Well, IACC is written in itself, but the syntax is different enough from
CLC-INTERCAL that I consider them separate languages. CLC-INTERCAL
itself is just a bit of IACC source but (and this is important) is not
allowed to modify the grammar used to produce IACC or to run it
directly.

Also, IACC only does the parsing bit, it assumes that the writing in
of the source code, object generation, linking and reading out of
the compiled program are done by something else which is currently
written in Perl.

> (I know that CREATE works just fine at runtime in C-INTERCAL; it's the
> easiest way to do the equivalent of a computed NEXT, basically by
> CREATING a command that jumps to a specific line, then running it.)

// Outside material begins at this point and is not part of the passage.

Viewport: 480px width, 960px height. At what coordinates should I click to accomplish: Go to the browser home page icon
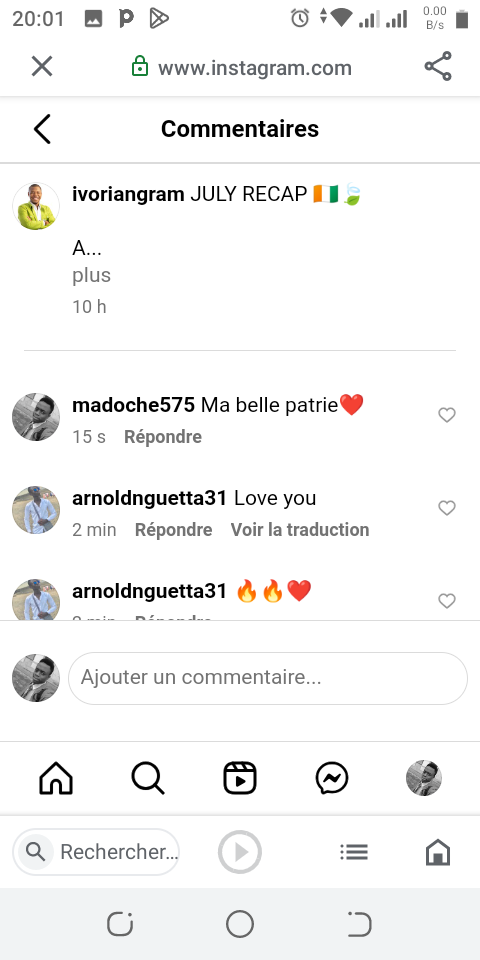point(438,852)
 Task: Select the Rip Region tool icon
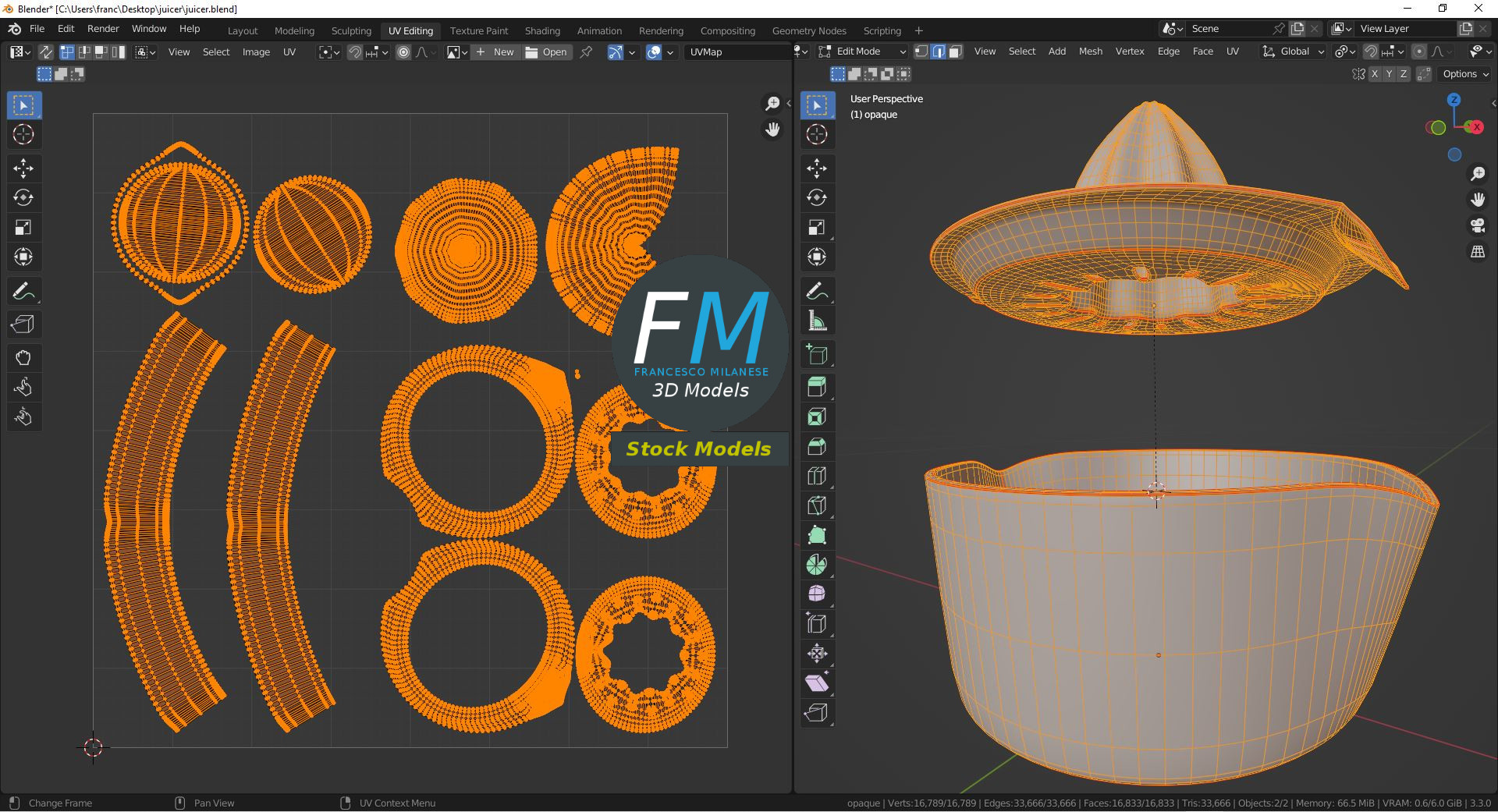(816, 712)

Well, that may work for INTERCAL but wouldn't work for IACC. For
example, I can CREATE a new keyword equivalent to PLEASE / DO and that
means that the very concept of what's a statement is different after
executing that CREATE, and that may be in a way that you can't foresee
at compile time. That's why sick remembers what compiler was used to
compile what, and recompiles just before executing if necessary. I
should add that the restriction on what grammar you are allowed to
modify means that this is not possible in CLC-INTERCAL.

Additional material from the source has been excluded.